Consigne écrite: D'après le document source, quel ingrédient sert de base au couscous appelé « fôyô » ?

Document source:
========================================

La préparation culinaire du ‘’fôyô’’, un couscous à base de fonio, est le prétexte trouvé ici pour donner libre cours à une poétique iconographique doublée d’une abstraction sculpturale des formes stylisées. Essorer le fonio sollicite le corps et le soumet à des gestes rythmés, à l’instar d’une sorte de danse acrobatique par inadvertance. Les éléments symboliques mis en œuvre sont indicatifs des péripéties de la performance de l’activité dont il s’agit : les sollicitudes des formes du corps svelte à cause de la posture élégante de la ménagère, le langage significatif des ustensiles et accessoires caractéristiques du sujet. On est saisi par le remarquable minimalisme de la mise en scène, acquis par la réduction extrême de la figuration à deux icônes significatives, avec une ligne brisée des toits de cases à l’arrière-plan participant au dynamisme de l’enjeu. La composition est assujettie à une numérologie du chiffre 4 mettant en exergue la symbolique féminine en milieu Bambara, suivant le rythme d’une évolution progressive de 2 en 2. Chaque élément est contrebalancé d’un autre qui entre en opposition avec lui ; et ainsi, tout s’équilibre à travers un système de rapport de correspondances s’établissant entre les dispositifs mis en jeu. La géométrie des épures et l’apparence du grand écart donnent à la jeune femme l’allure de sa posture, et la structure de son corps soumis à l’abstraction iconographique. Le dispositif du foyer à deux pierres, avec les canaris surmontés d’un couvercle, est assimilé aux formes ascendantes du personnage qui se trouve baigné dans les écumes de fumée, et encadré par les cônes des toits de cases. La ligne du sol est abaissée au maximum afin de rendre la monumentalité aux figures au premier-plan.
Diya bara :
Sira bara, didaka…indiquent les usages de la boîte design des captifs senoufo. La mise en scène d'un récit de conte a placé l'objet d'art au focus du centre d'intérêt. Cela permet d'exalter la figure de style anthropomorphique dans la statuaire africaine. La caricature résume le monde au plaisir hédonistique du diya ; et présente l'homme qui marche avec le fardeau de ses vices ; les partisans des délices vivant dans l'exploitation des fruits du travail d'autrui. La position de la boule sur la nuque indique l'équilibre, et l'aplomb du poids de la structure sur le tarse des pieds du colosse.

========================================

Données:
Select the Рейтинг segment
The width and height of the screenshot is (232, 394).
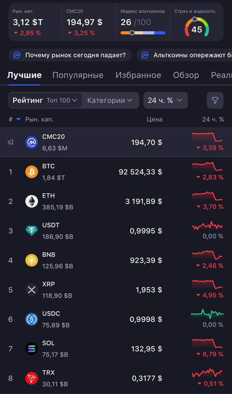[28, 100]
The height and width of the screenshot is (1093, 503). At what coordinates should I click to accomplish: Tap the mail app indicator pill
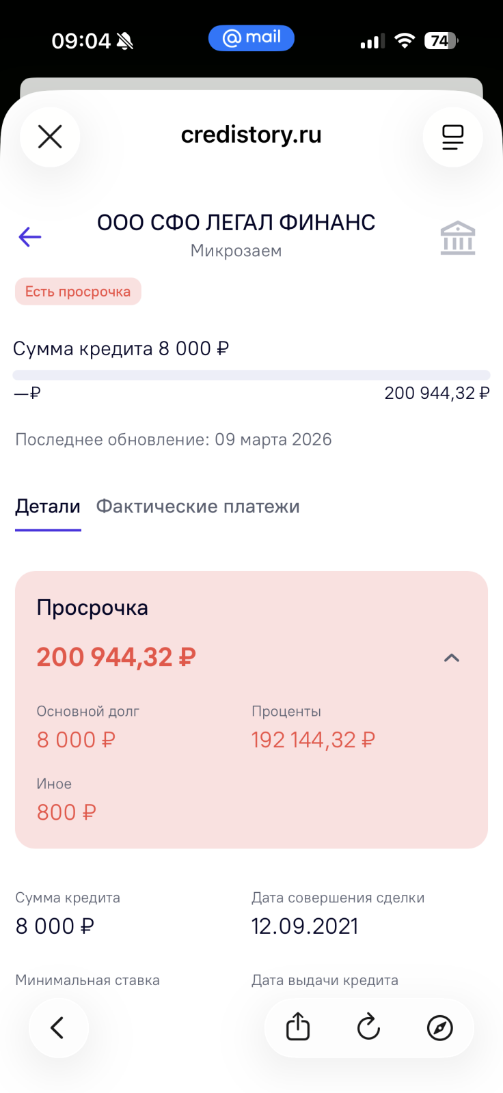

========================================

Réponse écrite: Le fonio.